If people think that “defunding the police” requires too much parsing and too much explanation, they aren’t spending any time questioning the phrase “community policing.”

Liberals have been some of the greatest champions of “broken windows” policing and “community policing,” which filled city streets with hundreds of thousands of additional cops, filled the nation’s jails and prisons to overflowing, and led to unconstitutional “stop and frisk” practices by police forces which suddenly began receiving piles of cash and military gear — including cities run by Liberal politicians.

One of their inventions, “community policing,” is little more than a public relations sham — a transparent attempt to convince a community [that knows better] that the White buzz-cut with a badge on their porch is really Officer Friendly. “Taking a knee,” as some police officers did last week (instead of putting that knee on someone’s neck), was another P.R. stunt, a “charm offensive” police departments resort to on occasion.

But it’s not working. And the police response to recent protests showed it’s all a big act when people protesting police abuse and members of the press were shot at, beaten, injured, tear-gassed, and pepper-sprayed by police, often for no reason. It only confirmed how comfortable police are with abusing the public and getting away with it.

As the Department of Justice defines it, “community policing” is based on [unequal] “community partnerships” involving the police, media, and community groups, and places a few hand-picked community leaders and clergy on various “advisory” boards — which in the end have no real political power.

In its most benign form Community Policing is simply lipstick on a pig.

New Bedford residents will recall the Justice Department-brokered Action Plan, which was meant to defuse community anger and distrust after the murder of Malcolm Gracia, and which constituted an advisory board of community representatives and the media — but never challenged the power of police unions and never resulted in real community oversight or control of the New Bedford police.

Provisions of the Action Plan were striking: the community, not the police, was responsible for being informed of its own rights and avoiding complications with rogue police officers; and community “relations” and “choices” by young people — not police misconduct — were identifed as the root causes of the Gracia murder.

So here we are again. We’re way past the lipstick. Clearly, somebody needs to do some thinking outside the box.

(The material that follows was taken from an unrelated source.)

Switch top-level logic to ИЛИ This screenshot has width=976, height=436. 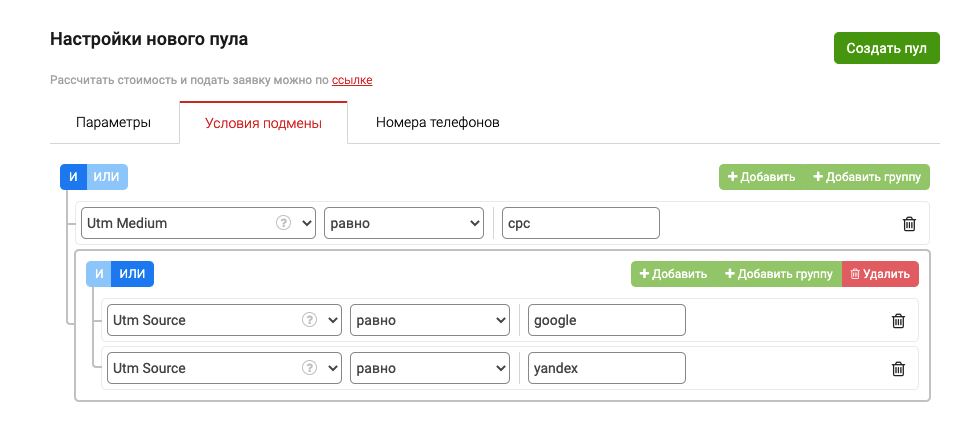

Max Rameau, an activist with Washington DC based Pan African Community Action, recently discussed a more democratic definition of community policing — members of a community board are chosen from the community by lottery and directly oversee police hiring, firing, and management of their own police departments. Voters in every precinct vote on whether to decommission or continue using existing police personnel. But oversight and management of the newly-constituted police departments is very different from today’s.

If it makes Liberals feel any better, taxes are used to fund the operations of this form of policing — Hannibal Lecter isn’t a worry — but old, ineffective, dangerous, repressive and undemocratic forms of policing would be decommissioned. And all the old budgetary and legal machinery are scrapped and defunded.

Last year over a thousand Americans, mainly men of color, were shot and killed by police. Almost the same number died after being electrocuted by Tasers. In contrast, in Germany, a country with a quarter of our population and certainly no stranger to racism, there have been roughly 11 police killings each year since 1990, and the number has been going down. Police accountability and oversight is the reason for the dramatically smaller number of killings.

It’s going to take ideas like Rameau’s, studying how police in other countries are managed, and experiments like the decommissioning of the Minneapolis Police Department, to re-imagine what policing ought to be. Given that America has a race problem not going away any time soon, police reform solutions must cede control of policing to victimized communities — today.

Yes, today — and no uncomfortable phrase, no uncharted territory, and no experiment is too radical in the service of stopping the unnecessary slaughter of Americans by their own police, particularly people of color who are its disproportionate victims.